All good horror movies have a sequel, why should council planning be any different?
You may recall my post last year which detailed blow by painful blow, the struggle we had to obtain council planning permission, the ridiculous amount of bureaucratic red tape and the decision in the end that after all that time and effort, we didn't need a planning permit as we had complied with the requirements of all of our overlays.
You can imagine our reaction when during the Building Permit phase, our building surveyor told us that he couldn't issue a building permit because we didn't have "planning permission". I thought he must have missed the letter we receive from council indicating that we didn't need permission - think again! Our building surveyor told us that one of the overlays had changed in February of this year and now our build which was 100% compliant three months before is now subject to needing a planning permit.

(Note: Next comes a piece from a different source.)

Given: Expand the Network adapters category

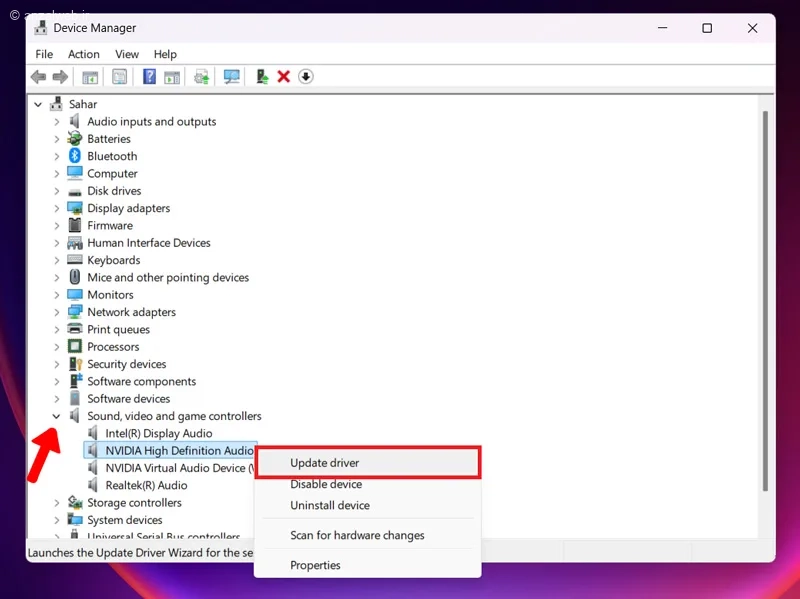Looking at the screenshot, I should 57,312.
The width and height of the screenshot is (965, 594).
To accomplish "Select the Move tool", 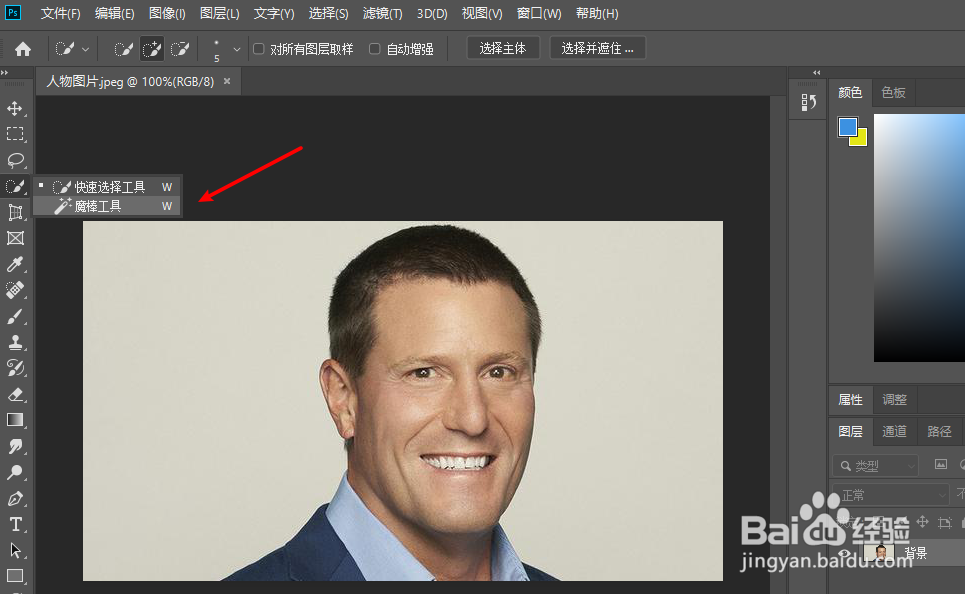I will pos(15,108).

So what happened in February I hear you ask? The Victorian Government changed all significant landscape overlays to include protections for the Yarra River. That means that any development close to the Yarra River which may have an affect on the banks, watercourse, or public viewing, must now meet these new requirements. These new requirements adjust wall heights from being compliant at 8 meters to now needing permission for anything over 6 meters. As our block is slopping and we are building a double story house, in one section we are at 8 meters. The provisions of the overlay I fully support, you only need look at the development along the Yarra River in Richmond to see that protection was needed, however our block is about 1km away from the river up and over a hill. We would need to be building the Eureka Tower to cast any shadows over the Yarra.

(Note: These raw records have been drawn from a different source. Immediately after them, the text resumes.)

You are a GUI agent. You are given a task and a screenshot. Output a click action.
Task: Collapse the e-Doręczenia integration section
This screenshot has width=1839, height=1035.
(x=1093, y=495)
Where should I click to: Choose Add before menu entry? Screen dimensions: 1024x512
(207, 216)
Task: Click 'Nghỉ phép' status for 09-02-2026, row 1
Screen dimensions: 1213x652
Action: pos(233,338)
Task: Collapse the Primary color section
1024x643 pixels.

Surely there are transitional arrangements for those who went through council prior to the changes? Absolutely! If you have a planning or building permit in place prior to February this year, then you don't have to comply with the new provisions. Our problem, council informs us, is that because we were compliant, that is, we obeyed every rule and designed the house to meet every overlay condition, we didn't need a planning permit so therefore, we don't have a planning permit and the transitional rules don't apply to us. That means we now have to go back to council planning, advertise the development and get permission....again....for the second time in 12 months....sigh, yell, scream, curse!!!!

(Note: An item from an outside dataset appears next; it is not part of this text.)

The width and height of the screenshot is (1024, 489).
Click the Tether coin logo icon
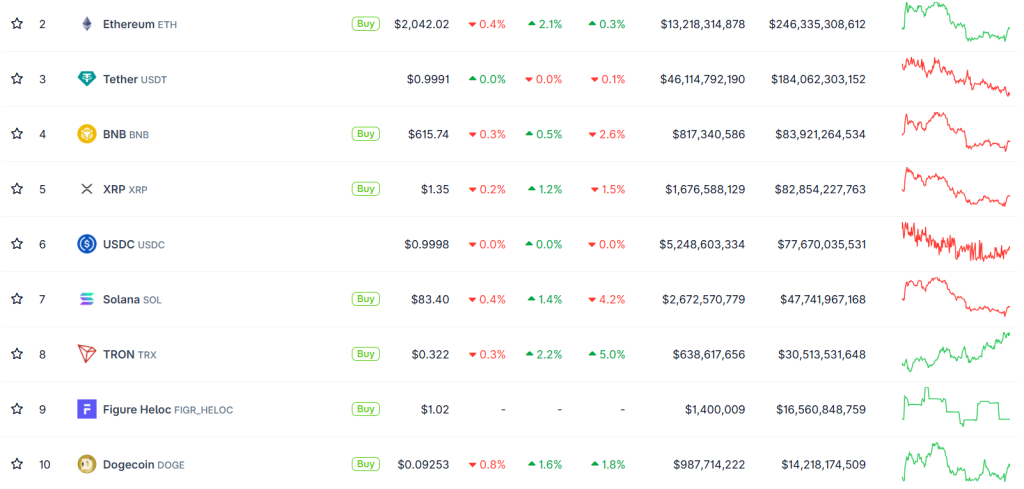(87, 79)
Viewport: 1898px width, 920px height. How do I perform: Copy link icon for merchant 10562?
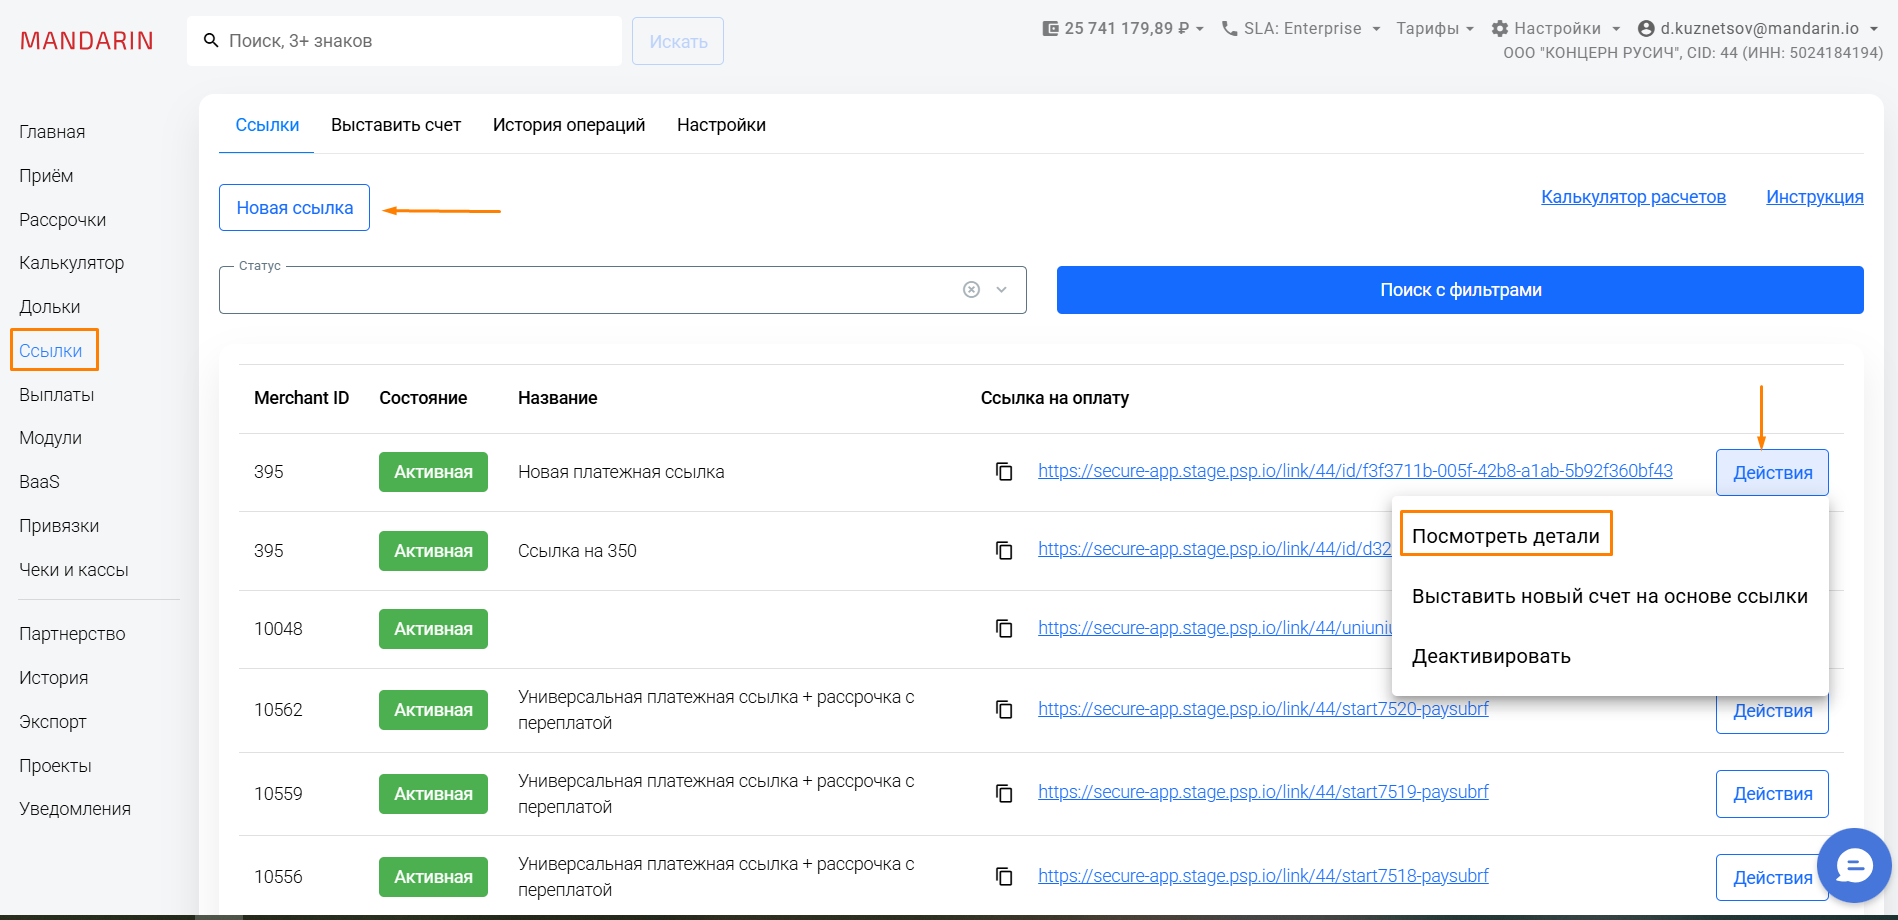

Our council have acknowledged how unfair this is for us, but has basically told us that we are unlucky and to get on with it. Supposedly no one owed us a duty of care to inform us of the changes which occurred in February, even though we had a letter granting permission that was no longer valid.
The positive to come out of this situation though is that I have taken the issue to the Victorian State Government and have spoken directly to the planner who drafted the amendment. This planner told me that he and his team spent a day work-shopping who might be affected by the new rules to ensure everyone was being dealt with fairly - it never occurred to them that there would be anyone is our situation. This planner was a shining example of a public servant, he apologised for the situation we now found ourselves in and we worked together to draft a third transitional arrangement which will now be used when planning overlays change. That way, hopefully none of you will find yourselves in this planning predicament.
Our council have also provided assistance expediting the planning process and waiving the fee! I guess I should be thankful that they are at least trying to help us out of a most unjust and unfair situation.
We will be delayed (all going to plan, pardon the pun!) by about 2 months.....fingers crossed!